Sommer Starks has been on a role recently with incredible work that is both formally and conceptually detailed. In this exhibition, Starks's work takes the form of small framed boxes, almost like Cornell boxes, which are filled in various degrees with hair, string, and lint or felt. Starks work through feminine issues in wonderfully abstract ways, alluding to them in material choice, which opens these ideas up to male audiences much more by preempting the experience of them with a gendered reference. The best part of these pieces is that, while one could strive to attach them art historically to other artists or pieces like the David Hammons, these are incredibly original pieces which can be expanded and explored deeply. These pieces evoke cartography and astronomical descriptions, bodily descriptions, and base organic descriptions, like bacterial cultures and colonies.

Serrah Russell, an artist not previously known to this writer, displays incredibly mature work with her manipulated grayscale photographs and collages. Russell's piece "I Forgot Not To Remember You" is excellent in its non-chalant appropriation of an image of Audrey Hepburn apparently getting kissed on the cheek. By erasing the faces of both, the image becomes awkward, neutered, and mechanical. Mirroring this neutering of the female body is the piece "Censored for your viewing Pleasure", an image of a kneeling naked woman, whose backside is blurred and covered with a patterned of geometric leaf shapes. Russell's pieces and their titles all work under the auspices of feminist art and ideas of "the gaze," the gendered male reference through art history, where a women is traditionally looked at, while the men are looking. Russell's pieces, like Barbara Kruger, invert this gaze, and she directly connects to the viewer with titles that address them.

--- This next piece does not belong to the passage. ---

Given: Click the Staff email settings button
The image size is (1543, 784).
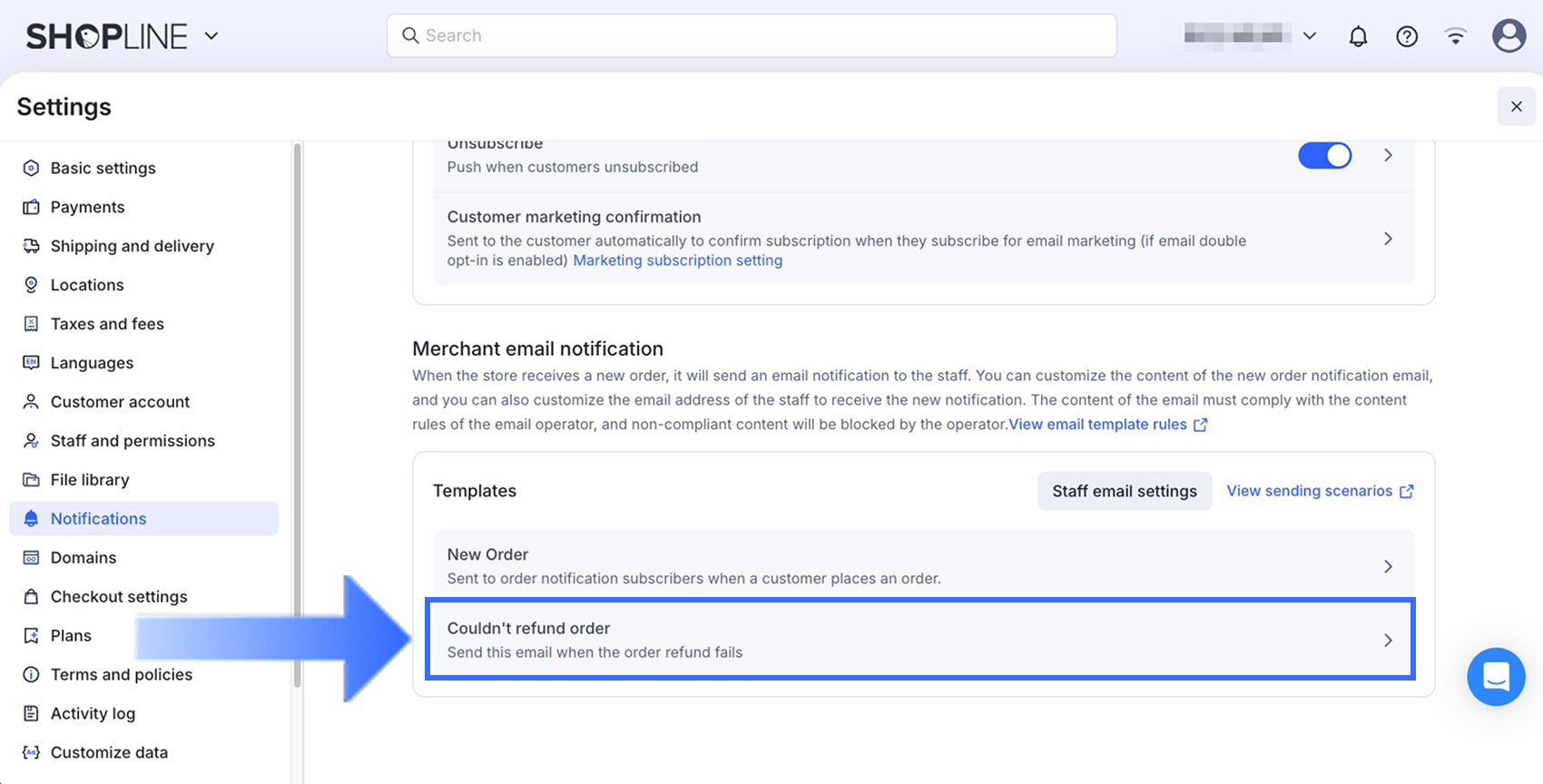Looking at the screenshot, I should 1124,491.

Last, but certainly not least, Bethany Schlegel, another artist who is new at least to this writer, is so generous to exhibit the beautiful piece "Thirty Eight Self Portraits." Schlegel's artist statement, "My work reflects on being a woman, whether it be introspective and an obsession with self image, or socially, in the way we interact with others", is a perfect description of this piece that takes identity, fashion, and interaction into a highly conceptual realm. This piece, formally, has extreme range from the delicate figure drawings which make up each incarnation of "the woman," to the perfectly cold and minimal gridding of the characters, the whiting out of faces and other signs of different bodies, and the very confined palette. All of this places the importance on the hair style, type of clothing, and displaying or posing which each body exhibits.

Succeeding in its mission, Motherlode creating an significant collection of women artists, whose work has much to say about being a woman, but even more to say about the general human condition and speaks volumes about art history and the art world itself. With all of these great pieces of art collected into one show, "Big Ideas in Small Packages" is sure to be an exhibition not to miss.

Also don't forget to check out "Birds and Bees", an exhibition of Katie Moore and Ashley Sharp, two other local female artists with great work. "Birds and Bees" will open at Pint N Slice downtown, which opens August 22nd from 7-9pm, and will be up until September 28th.